President Donald Trump will sign the tax bill before he leaves for his Christmas vacation. At the last minute, Trump allowed in pool reporters.

Trump will also sign the continuing resolution that will keep the government afloat through January 19.

From ABC News:

“Everything in here is really tremendous things for businesses, for people, for the middle class, for workers. And I consider this very much a bill for the middle class and a bill for jobs. Corporations are literally going wild over this,” Trump said.

Trump indicated that he was going to wait until after the new year to sign the bill, but when he saw reports on the news speculating about the timing he “immediately called and said let’s get it ready.”

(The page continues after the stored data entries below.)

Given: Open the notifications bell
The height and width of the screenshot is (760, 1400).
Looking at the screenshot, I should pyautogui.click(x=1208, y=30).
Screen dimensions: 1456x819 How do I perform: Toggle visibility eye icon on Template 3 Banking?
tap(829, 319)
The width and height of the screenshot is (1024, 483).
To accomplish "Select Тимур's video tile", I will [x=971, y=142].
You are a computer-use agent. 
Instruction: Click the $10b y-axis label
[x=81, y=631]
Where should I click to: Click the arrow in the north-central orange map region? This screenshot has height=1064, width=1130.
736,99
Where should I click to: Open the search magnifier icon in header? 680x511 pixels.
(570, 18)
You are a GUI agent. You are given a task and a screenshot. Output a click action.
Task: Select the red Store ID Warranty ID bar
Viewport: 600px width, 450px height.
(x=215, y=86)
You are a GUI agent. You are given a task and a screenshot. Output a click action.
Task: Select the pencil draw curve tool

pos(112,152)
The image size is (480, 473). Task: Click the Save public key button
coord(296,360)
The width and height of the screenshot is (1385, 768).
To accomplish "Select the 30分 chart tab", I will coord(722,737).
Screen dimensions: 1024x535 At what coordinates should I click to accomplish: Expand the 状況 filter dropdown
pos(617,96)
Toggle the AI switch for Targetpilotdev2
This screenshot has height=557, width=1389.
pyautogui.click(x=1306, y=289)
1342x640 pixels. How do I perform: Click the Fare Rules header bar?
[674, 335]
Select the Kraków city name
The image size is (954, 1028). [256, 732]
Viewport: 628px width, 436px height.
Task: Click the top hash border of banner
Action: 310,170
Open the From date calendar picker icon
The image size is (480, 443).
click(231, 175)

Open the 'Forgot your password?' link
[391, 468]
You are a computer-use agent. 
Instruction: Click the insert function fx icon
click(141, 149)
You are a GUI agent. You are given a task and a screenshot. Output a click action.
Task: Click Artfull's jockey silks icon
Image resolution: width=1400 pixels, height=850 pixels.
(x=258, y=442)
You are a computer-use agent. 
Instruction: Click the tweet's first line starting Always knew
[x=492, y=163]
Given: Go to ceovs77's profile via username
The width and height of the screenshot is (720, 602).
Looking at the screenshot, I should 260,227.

As I blogged before, the middle class will receive a large tax cut. Congress’s Joint Committee on Taxation said that those in the middle class “will get $61 billion in tax cuts in 2019.” From The Wall Street Journal:

That amounts to 23% of the tax cuts that go directly to individuals. By 2027, however, these households would get a net tax increase, because tax cuts are set to expire under the proposed law.

The calculations are based on JCT estimates of cuts going to households that earn $20,000 to $100,000 a year in wages, dividends and benefits. Those households account for about half of all U.S. tax filers, with nearly a quarter making more and a quarter making less.

Those who make $500,000 or more, a group that makes up 1% of filers, will also receive a cuts worth $61 billion in the first year. By 2027, that cut could be $12 billion.

WSJ points out that that cut “includes income earned by pass-through businesses such as partnerships and S-corporations that pay taxes on individual returns.”